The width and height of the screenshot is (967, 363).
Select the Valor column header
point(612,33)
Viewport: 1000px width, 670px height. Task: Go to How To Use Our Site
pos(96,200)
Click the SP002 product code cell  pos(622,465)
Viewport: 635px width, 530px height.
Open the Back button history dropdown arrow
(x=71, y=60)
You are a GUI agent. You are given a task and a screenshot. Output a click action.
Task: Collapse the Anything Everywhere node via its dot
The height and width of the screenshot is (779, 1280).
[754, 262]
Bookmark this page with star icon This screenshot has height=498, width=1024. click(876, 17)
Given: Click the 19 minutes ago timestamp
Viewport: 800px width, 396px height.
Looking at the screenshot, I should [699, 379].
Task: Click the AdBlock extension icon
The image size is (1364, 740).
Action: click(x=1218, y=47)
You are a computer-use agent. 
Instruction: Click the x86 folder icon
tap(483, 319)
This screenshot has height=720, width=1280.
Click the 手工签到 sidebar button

→ **Exercise description**
The "The height and" line through the last line above: set these down exactly and add nothing else.

→ **Task answer**
The height and width of the screenshot is (779, 1280).
[754, 262]
Bookmark this page with star icon This screenshot has height=498, width=1024. click(876, 17)
Given: Click the 19 minutes ago timestamp
Viewport: 800px width, 396px height.
Looking at the screenshot, I should [699, 379].
Task: Click the AdBlock extension icon
The image size is (1364, 740).
Action: click(x=1218, y=47)
You are a computer-use agent. 
Instruction: Click the x86 folder icon
tap(483, 319)
This screenshot has height=720, width=1280.
Click the 手工签到 sidebar button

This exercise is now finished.